Ses multiples appels et demandes d’aide aux instances concernées n’ont jamais été entendus. Débrouillez-vous. Tuez-vous au boulot, « on » ne se sent pas concernés…

Je comprends donc après avoir appelé ma responsable régionale du syndicat (SNIIL) ainsi que l’avocate juridique du siège social à Paris, que je devrai payer tous mes soins d’IRM et de kinésithérapie ! Alors, non seulement, je ne peux pas gagner d’argent mais, malade, je dois payer alors que j’ai passé ma vie entière à soigner les autres ?
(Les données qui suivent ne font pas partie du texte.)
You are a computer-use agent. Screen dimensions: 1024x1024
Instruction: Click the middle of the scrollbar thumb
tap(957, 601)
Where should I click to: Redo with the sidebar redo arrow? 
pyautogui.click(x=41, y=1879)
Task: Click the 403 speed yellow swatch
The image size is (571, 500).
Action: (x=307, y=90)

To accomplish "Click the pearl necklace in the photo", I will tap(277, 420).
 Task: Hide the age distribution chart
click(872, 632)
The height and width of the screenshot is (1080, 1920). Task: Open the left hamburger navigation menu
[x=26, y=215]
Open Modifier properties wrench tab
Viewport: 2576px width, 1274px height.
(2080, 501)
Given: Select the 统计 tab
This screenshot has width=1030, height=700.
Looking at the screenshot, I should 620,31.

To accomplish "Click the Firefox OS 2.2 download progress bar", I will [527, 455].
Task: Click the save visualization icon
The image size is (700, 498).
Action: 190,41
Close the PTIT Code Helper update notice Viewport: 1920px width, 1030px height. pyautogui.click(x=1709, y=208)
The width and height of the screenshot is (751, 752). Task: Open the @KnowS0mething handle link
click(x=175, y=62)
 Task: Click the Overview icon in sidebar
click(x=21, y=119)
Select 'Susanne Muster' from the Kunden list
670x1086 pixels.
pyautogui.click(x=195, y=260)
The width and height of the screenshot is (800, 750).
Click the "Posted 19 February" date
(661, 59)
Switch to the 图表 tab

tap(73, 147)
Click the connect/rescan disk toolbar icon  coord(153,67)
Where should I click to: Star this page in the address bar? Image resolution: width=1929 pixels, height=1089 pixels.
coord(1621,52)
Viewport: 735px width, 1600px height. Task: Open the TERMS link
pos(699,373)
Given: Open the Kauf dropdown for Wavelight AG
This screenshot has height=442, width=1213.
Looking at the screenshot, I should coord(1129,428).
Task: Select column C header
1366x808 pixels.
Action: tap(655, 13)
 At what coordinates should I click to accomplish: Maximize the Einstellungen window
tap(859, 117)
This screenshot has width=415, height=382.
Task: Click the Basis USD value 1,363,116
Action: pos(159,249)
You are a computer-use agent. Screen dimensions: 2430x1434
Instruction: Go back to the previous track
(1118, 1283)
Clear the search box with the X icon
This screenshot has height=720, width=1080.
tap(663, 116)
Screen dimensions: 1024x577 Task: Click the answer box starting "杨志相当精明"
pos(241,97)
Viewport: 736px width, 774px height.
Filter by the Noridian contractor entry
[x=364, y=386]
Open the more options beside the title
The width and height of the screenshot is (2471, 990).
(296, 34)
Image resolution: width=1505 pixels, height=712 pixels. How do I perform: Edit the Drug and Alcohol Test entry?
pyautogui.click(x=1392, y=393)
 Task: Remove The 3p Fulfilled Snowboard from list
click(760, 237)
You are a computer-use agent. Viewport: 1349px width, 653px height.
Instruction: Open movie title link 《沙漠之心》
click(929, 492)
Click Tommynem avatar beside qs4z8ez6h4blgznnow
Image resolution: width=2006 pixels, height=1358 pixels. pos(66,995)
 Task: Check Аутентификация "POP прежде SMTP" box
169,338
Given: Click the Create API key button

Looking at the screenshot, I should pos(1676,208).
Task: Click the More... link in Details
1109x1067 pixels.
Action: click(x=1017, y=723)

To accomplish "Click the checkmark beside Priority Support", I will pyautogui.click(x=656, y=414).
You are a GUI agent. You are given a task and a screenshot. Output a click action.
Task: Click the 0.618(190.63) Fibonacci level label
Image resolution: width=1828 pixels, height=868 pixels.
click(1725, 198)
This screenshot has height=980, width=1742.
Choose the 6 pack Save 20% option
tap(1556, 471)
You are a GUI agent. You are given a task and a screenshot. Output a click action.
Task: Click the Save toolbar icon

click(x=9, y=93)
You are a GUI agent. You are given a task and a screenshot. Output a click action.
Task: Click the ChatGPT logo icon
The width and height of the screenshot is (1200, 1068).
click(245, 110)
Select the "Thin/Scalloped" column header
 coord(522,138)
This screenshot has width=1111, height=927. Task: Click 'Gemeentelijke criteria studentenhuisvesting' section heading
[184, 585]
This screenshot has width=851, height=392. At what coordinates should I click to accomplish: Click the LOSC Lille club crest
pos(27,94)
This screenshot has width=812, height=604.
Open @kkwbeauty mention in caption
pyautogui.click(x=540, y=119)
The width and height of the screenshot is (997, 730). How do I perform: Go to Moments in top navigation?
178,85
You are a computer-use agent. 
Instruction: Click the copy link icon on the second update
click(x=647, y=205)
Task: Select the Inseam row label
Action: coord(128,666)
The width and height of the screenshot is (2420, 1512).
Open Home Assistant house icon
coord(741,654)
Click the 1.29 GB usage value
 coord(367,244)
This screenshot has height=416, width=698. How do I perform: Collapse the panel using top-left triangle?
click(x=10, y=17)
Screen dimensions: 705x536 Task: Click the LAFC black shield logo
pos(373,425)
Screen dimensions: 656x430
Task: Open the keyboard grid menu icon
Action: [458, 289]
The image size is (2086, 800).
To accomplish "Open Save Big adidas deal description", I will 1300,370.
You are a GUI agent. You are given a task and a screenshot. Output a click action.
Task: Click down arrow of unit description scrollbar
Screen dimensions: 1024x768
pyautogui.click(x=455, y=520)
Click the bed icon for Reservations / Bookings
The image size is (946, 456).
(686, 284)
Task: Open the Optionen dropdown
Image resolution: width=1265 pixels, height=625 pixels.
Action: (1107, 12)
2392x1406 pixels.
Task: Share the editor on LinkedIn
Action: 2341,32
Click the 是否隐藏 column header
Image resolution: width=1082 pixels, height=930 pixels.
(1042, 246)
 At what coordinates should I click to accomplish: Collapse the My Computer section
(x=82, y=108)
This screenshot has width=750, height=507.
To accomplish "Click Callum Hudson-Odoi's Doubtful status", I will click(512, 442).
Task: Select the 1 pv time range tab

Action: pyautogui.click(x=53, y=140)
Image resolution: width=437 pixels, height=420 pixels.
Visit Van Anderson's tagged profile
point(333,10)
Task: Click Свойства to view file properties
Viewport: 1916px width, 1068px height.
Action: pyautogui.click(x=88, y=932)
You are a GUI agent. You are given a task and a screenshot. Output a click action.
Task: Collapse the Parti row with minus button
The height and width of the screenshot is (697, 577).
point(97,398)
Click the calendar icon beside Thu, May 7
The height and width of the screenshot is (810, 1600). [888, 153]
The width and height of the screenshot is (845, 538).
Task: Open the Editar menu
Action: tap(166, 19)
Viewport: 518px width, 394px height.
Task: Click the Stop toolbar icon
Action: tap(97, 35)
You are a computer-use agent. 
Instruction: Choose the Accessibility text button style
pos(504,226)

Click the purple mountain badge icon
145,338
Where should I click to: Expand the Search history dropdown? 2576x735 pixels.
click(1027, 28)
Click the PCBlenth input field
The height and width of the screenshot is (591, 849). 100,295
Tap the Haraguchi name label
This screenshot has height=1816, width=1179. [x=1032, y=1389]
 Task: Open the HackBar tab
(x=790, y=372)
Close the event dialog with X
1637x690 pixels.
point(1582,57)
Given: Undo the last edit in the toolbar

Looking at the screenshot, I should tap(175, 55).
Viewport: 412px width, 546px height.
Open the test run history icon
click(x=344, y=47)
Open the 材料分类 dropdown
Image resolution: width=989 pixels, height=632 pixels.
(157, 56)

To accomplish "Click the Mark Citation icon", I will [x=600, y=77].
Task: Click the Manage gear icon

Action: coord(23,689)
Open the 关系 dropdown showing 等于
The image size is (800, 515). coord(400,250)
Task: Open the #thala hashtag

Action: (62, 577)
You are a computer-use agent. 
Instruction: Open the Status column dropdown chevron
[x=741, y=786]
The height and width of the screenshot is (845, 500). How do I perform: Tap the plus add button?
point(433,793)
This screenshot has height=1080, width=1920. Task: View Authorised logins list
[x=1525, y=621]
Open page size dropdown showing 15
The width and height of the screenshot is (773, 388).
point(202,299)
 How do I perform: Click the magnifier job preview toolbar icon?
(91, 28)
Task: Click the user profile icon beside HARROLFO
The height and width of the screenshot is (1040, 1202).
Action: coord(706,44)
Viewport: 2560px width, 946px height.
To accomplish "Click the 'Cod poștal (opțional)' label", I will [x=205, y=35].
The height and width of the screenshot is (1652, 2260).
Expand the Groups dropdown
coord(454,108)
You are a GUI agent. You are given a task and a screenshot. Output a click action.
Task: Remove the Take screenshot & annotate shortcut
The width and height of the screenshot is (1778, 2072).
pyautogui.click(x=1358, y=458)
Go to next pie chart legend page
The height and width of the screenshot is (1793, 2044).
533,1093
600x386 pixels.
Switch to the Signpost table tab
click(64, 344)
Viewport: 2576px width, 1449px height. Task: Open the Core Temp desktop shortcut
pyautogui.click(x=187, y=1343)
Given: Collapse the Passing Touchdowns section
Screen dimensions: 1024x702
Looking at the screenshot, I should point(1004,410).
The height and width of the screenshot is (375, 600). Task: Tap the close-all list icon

« Nul n’est censé ignorer la loi me direz-vous ». Mais quand je constate que la majorité des professions médicales et paramédicales ne sont pas au courant de cette information, j’en suis atterrée, vidée, anéantie, consternée avec un sentiment d’injustice immense, voire d’arnaque même.
J’ai découvert que les victimes de ce manque d’information étaient nombreuses. Je vais juste vous citer un cas qui m’a été rapporté. Une infirmière part à 6h du matin et a un très grave accident de la route. Les pompiers la transportent à l’hôpital où elle meurt après dix jours de coma en soins intensifs. Son mari se retrouve seul, avec la bonne nouvelle derrière de devoir vendre sa maison pour payer le déplacement des pompiers et tous les frais d’hospitalisation etc…

Pour moi, il est apparemment trop tard. Je me suis fait bien avoir. Et je n’ai aucun recours. Mais pour que cela cesse, pour que mes consoeurs et confrères ne subissent plus cela, je vous demande d’agir, d’informer, voire de rendre obligatoire à l’installation, au même titre que la maladie et la maternité, les risques d’accidents du travail et les maladies professionnelles pour les professions libérales

Il me parait honteux que nous soyons traités de la sorte alors que nous servons toute la population française !!! Et, en tant qu’infirmière, je sais quelles économies fait l’état en se servant de nous ! Nous qui sommes de plus en plus la plaque tournante du maintien à domicile de la personne âgée ou handicapée. Car c’est, pour la plupart du temps nous, qui faisons le lien entre l’hôpital, les médecins traitants ou spécialistes, les services sociaux, les familles et nos chers patients.

Pour ma part, je suis tellement écoeurée que je pense me reconvertir si j’arrive à trouver un emploi à mon âge !... (53 ans)
En espérant recevoir une réponse de votre part et en attendant, je me permets d’envoyer cette lettre au premier ministre, au ministre de la santé, à toutes mes consoeurs ou confères par la voie syndicaliste, les réseaux sociaux et les médias.